Apa yang Diminta: Lanjutkan berita tentang kenaikan harga telur dan daging ayam, dimulai setelah kalimat terakhir yang ditampilkan.

JAKARTA, KOMPAS — Kenaikan harga telur dan daging ayam di atas harga acuan sejak akhir November 2017 menjadi kesempatan bagi peternak menikmati keuntungan wajar. Namun, ketimbang mengatur harga di hilir, pemerintah dinilai lebih baik memperbaiki pengelolaan di hulu.
Ketua Umum Gabungan Perusahaan Perunggasan Indonesia Anton J Supit di Jakarta, Jumat (29/12), mengatakan, setelah berulang rugi karena harga jatuh di bawah ongkos produksi selama Januari-November 2017, bahkan beberapa tahun sebelumnya, peternak berkesempatan menikmati untung pada Desember. ”Kenaikannya masih terbilang wajar,” ujarnya.
Harga rata-rata daging ayam ras di Jakarta, misalnya, naik lebih tinggi dari harga acuan Rp 32.000 per kilogram (kg) sejak 15 November dan mencapai Rp 34.875 per kg pada Kamis. Sementara harga telur ayam lebih tinggi dari harga acuan Rp 22.000 per kg sejak 24 November. Pada Jumat kemarin tercatat dijual seharga Rp 25.802 per kg.

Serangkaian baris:

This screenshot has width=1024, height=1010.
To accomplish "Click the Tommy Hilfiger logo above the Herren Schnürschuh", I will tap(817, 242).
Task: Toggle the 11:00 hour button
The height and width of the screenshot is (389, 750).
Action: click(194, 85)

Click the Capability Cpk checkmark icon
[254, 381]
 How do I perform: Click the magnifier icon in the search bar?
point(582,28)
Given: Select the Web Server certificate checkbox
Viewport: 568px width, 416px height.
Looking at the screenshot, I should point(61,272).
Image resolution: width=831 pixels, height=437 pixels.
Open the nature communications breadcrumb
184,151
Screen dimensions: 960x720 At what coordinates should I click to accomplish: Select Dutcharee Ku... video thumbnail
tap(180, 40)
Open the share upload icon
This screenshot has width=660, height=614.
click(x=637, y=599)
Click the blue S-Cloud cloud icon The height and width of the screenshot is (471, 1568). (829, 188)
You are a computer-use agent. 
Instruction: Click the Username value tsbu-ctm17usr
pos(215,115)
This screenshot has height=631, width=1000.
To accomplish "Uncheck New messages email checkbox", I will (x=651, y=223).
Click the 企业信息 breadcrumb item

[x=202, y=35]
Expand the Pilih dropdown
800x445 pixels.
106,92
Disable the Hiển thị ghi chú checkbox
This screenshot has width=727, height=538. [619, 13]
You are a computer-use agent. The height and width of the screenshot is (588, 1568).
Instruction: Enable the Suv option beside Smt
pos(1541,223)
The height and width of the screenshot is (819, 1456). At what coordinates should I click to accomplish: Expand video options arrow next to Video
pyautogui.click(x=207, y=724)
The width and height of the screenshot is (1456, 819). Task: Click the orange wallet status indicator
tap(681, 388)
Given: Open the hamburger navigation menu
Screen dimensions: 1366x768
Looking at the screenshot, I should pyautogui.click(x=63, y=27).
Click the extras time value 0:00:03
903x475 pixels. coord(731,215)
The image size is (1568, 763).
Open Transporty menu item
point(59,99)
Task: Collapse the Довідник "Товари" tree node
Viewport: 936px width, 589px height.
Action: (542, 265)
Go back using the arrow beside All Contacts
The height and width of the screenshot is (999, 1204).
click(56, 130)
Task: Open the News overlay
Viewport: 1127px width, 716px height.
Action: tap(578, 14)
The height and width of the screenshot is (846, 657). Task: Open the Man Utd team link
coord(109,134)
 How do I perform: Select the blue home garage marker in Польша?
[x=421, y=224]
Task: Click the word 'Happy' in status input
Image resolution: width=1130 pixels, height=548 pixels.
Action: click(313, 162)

Jawaban Tertulis:
Terkait kenaikan itu, Kementerian Perdagangan mewacanakan penetapan harga atas dan bawah di kandang serta harga eceran tertinggi dan terendah. Sesuai hasil rapat Kamis lalu, Kementerian Perdagangan mengharapkan pelaku usaha untuk tidak menaikkan harga setidaknya sampai akhir Desember 2017.
Menurut Anton, situasi lesu di sektor perberasan bisa terjadi di perunggasan jika pemerintah menetapkan harga eceran tertinggi (HET). HET berpotensi memangkas insentif dan mematikan usaha peternakan ayam.
”Beda dengan komoditas pertanian lain, produksi telur dan daging ayam surplus. Harga di tingkat peternak berulang kali tertekan. Oleh karena itu, penting mengelola hulu untuk menstabilkan harga di hilir, bukan serta-merta memangkas harga di hilir,” ujarnya.
Wakil Ketua Komite Tetap Industri Pakan dan Veteriner Kamar Dagang dan Industri (Kadin) Indonesia Sudirman mengatakan, seperti di Malaysia, pemerintah sebaiknya hanya menetapkan harga atas saat momentum hari raya. Harga acuan hanya menjadi indikator untuk mengukur penawaran dan permintaan pasar.
Selain itu, penetapan HET tanpa dukungan suplai yang memadai juga akan sia-sia. Karena itu, pengaturan di sektor budidaya penting untuk memastikan produksi mencukupi. Pemerintah dan pelaku usaha pun perlu memperluas pasar untuk menangani kelebihan produksi.
Kementerian Pertanian menetapkan pengurangan populasi untuk mengatasi anjloknya harga di tingkat peternak. Namun, pengawasan dan pengelolaan mekanisme ini perlu diperbaiki agar harga terjaga. (MKN)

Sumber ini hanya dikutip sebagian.